## EXERCISES
• a. In the passage on John Stafford Smith, in what year did Smith win two composition prizes from the London Catch Club?
• b. Resume the passage on John Stafford Smith from the point where it stops.

## SOURCE PASSAGE
┌──

In this passage, Stevens identified the composer as John Stafford Smith (1750–1836). Smith, the son of the organist of Gloucester Cathedral, was sent at a young age to sing in the Chapel Royal, and thereafter soon established himself in the capital. Like Stevens himself, Smith was a young professional musician active primarily in the chapels and churches of London. Smith was a published composer by 1772, subsequently winning two composition prizes from the London Catch Club in 1773. Both Smith and Stevens were probably among the "honorary members" of the Anacreontic Society who played in its concerts without having to pay the subscription fee; Smith is probably the "leader" identified by Marsh in his recollection of 1773 quoted above.

Smith outlived both Ralph Tomlinson and the Anacreontic Society by several decades before dying in 1836. During his lifetime, the melody of the song was set to other texts (most notably the "Defence of Fort McHenry" as discussed below) and became extremely popular. Despite this, Smith does not seem to have been eager to publicise the fact that he had composed the song. The best evidence we have for a claim of authorship occurs in his Fifth Book of Canzonets (1799), which included an arrangement of the Anacreontic Song with the ambiguous notation "harmonized by the Author".

└──

## INFORMATION SUPPLIED

┌──

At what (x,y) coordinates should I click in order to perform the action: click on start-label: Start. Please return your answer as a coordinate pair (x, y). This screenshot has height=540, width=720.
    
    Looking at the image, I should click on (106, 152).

└──

## RESPONSES
• a. 1773

• b.
It remains puzzling why Smith did not make more effort to associate himself with the song. Until the discovery of Stevens's Recollections, there was some controversy over whether Smith was in fact the composer. However, no alternative story for the music's origins (whether as the work of a different composer or as a pre-existing tune) ever gained a consensus among historians. Lichtenwanger suggests that "[p]erhaps Smith composed the song for Tomlinson for money, for a flat fee, which meant yielding his legal rights in it to Tomlinson or the Society".

===Date===
The date of the composition of the song is uncertain. It cannot predate the foundation of the Anacreontic Society (around 1766). Lichtenwanger suggests a composition date as late as 1776; but if the Marsh journal is accurate then the song must have existed by December 1773. The age of John Stafford Smith may also be of interest; Smith was in his mid-teens in 1766, while by 1773 he was in his early twenties and a published, prize-winning composer.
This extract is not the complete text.